- ÜBUNGSMATERIAL -
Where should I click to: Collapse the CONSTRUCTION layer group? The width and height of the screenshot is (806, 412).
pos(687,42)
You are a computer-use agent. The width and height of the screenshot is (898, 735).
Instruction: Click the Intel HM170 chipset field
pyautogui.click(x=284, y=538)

...

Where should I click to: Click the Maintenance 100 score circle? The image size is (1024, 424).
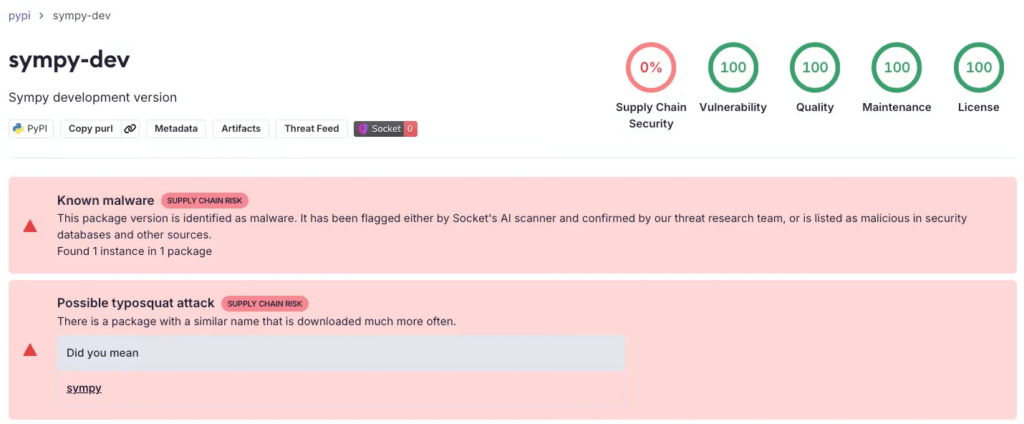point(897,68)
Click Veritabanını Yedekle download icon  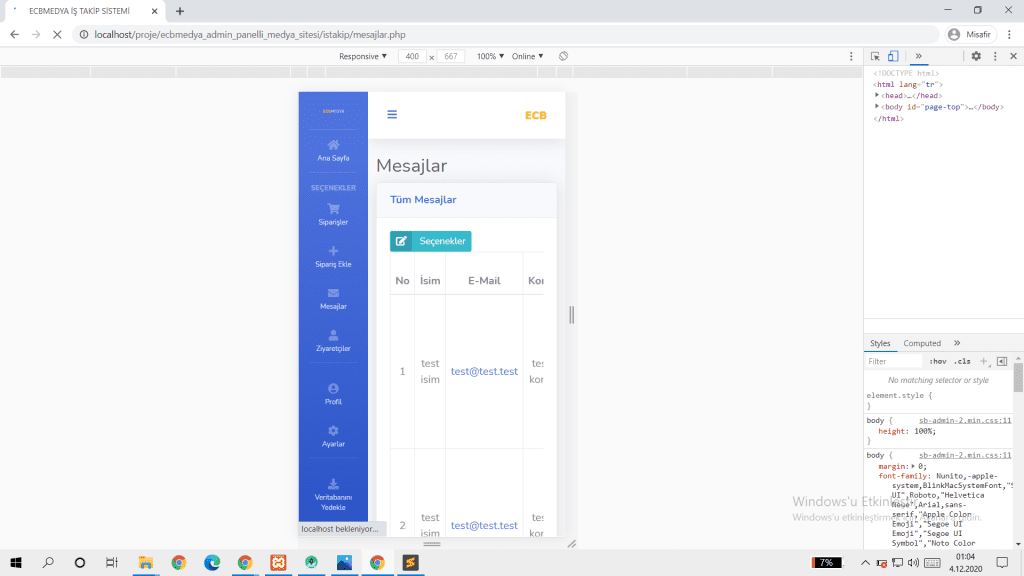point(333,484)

* * *

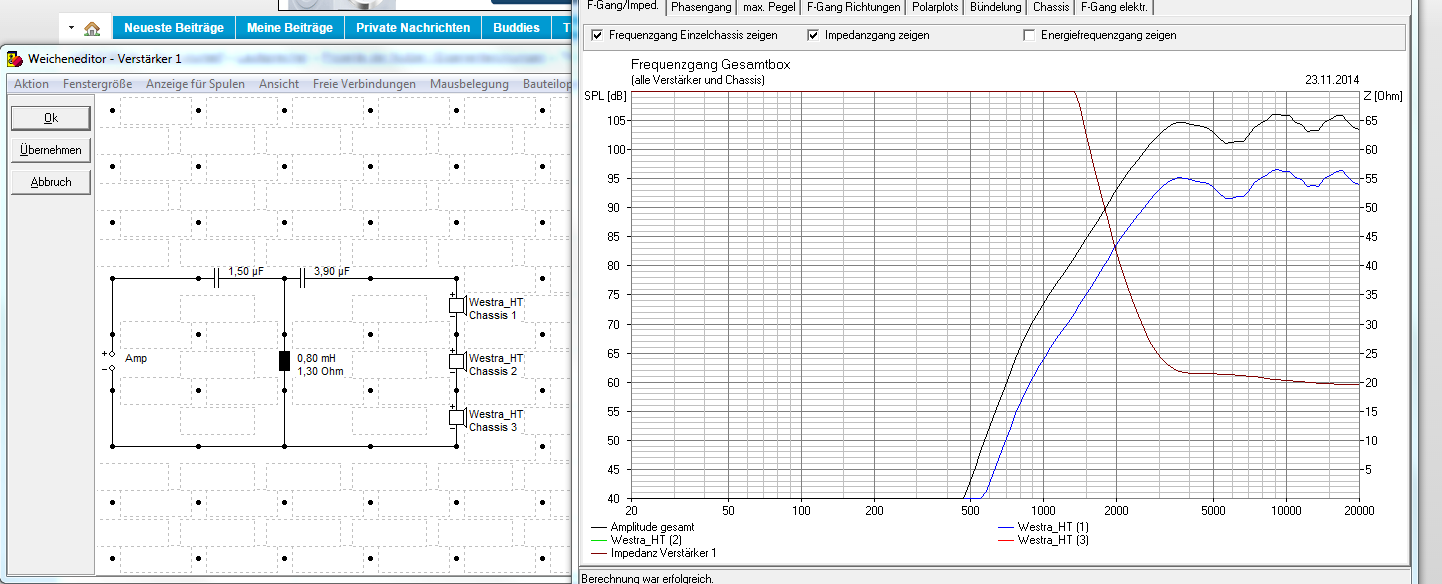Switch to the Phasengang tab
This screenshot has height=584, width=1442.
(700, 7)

- DETAILS ZUR AUFGABE -
Finde oben jede Zeile, die die Zeichenfolge „Where“ enthält, und schreibe sie vollständig ab. Groß- und Kleinschreibung sind dabei zu beachten.

- VOLLSTÄNDIGE ANTWORT -
Where should I click to: Collapse the CONSTRUCTION layer group? The width and height of the screenshot is (806, 412).
Where should I click to: Click the Maintenance 100 score circle? The image size is (1024, 424).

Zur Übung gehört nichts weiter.